— Start of Working data —

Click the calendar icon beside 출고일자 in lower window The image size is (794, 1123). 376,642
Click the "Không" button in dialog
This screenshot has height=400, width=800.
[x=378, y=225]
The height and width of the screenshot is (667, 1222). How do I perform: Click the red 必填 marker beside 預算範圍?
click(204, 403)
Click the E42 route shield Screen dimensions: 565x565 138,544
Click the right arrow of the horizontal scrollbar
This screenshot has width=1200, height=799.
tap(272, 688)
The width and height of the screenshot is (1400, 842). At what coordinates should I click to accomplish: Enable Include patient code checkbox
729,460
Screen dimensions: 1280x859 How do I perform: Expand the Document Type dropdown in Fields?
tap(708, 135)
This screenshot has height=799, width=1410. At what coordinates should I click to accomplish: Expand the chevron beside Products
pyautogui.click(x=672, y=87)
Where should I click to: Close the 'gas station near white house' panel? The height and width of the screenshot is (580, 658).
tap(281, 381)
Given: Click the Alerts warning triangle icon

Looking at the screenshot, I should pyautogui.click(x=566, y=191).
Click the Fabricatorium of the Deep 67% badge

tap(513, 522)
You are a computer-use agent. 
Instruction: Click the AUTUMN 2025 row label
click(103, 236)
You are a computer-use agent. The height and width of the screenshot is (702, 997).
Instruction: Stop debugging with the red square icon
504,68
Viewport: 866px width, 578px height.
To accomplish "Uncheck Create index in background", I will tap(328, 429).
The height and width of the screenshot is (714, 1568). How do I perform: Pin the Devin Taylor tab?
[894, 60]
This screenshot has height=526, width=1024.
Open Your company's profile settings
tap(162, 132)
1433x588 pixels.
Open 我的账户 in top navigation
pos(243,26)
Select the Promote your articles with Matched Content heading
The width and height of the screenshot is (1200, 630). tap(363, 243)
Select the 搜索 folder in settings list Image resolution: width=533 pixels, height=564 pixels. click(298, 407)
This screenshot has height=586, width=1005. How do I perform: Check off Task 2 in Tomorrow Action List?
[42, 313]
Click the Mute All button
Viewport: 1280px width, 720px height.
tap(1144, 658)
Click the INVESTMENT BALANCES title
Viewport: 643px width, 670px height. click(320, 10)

— End of Working data —

* [Description of the task] Reproduce all of the material above line for line without changing anything.

* [Solution below]
Click the calendar icon beside 출고일자 in lower window The image size is (794, 1123). 376,642
Click the "Không" button in dialog
This screenshot has height=400, width=800.
[x=378, y=225]
The height and width of the screenshot is (667, 1222). How do I perform: Click the red 必填 marker beside 預算範圍?
click(204, 403)
Click the E42 route shield Screen dimensions: 565x565 138,544
Click the right arrow of the horizontal scrollbar
This screenshot has width=1200, height=799.
tap(272, 688)
The width and height of the screenshot is (1400, 842). At what coordinates should I click to accomplish: Enable Include patient code checkbox
729,460
Screen dimensions: 1280x859 How do I perform: Expand the Document Type dropdown in Fields?
tap(708, 135)
This screenshot has height=799, width=1410. At what coordinates should I click to accomplish: Expand the chevron beside Products
pyautogui.click(x=672, y=87)
Where should I click to: Close the 'gas station near white house' panel? The height and width of the screenshot is (580, 658).
tap(281, 381)
Given: Click the Alerts warning triangle icon

Looking at the screenshot, I should pyautogui.click(x=566, y=191).
Click the Fabricatorium of the Deep 67% badge

tap(513, 522)
You are a computer-use agent. 
Instruction: Click the AUTUMN 2025 row label
click(103, 236)
You are a computer-use agent. The height and width of the screenshot is (702, 997).
Instruction: Stop debugging with the red square icon
504,68
Viewport: 866px width, 578px height.
To accomplish "Uncheck Create index in background", I will tap(328, 429).
The height and width of the screenshot is (714, 1568). How do I perform: Pin the Devin Taylor tab?
[894, 60]
This screenshot has height=526, width=1024.
Open Your company's profile settings
tap(162, 132)
1433x588 pixels.
Open 我的账户 in top navigation
pos(243,26)
Select the Promote your articles with Matched Content heading
The width and height of the screenshot is (1200, 630). tap(363, 243)
Select the 搜索 folder in settings list Image resolution: width=533 pixels, height=564 pixels. click(298, 407)
This screenshot has height=586, width=1005. How do I perform: Check off Task 2 in Tomorrow Action List?
[42, 313]
Click the Mute All button
Viewport: 1280px width, 720px height.
tap(1144, 658)
Click the INVESTMENT BALANCES title
Viewport: 643px width, 670px height. click(320, 10)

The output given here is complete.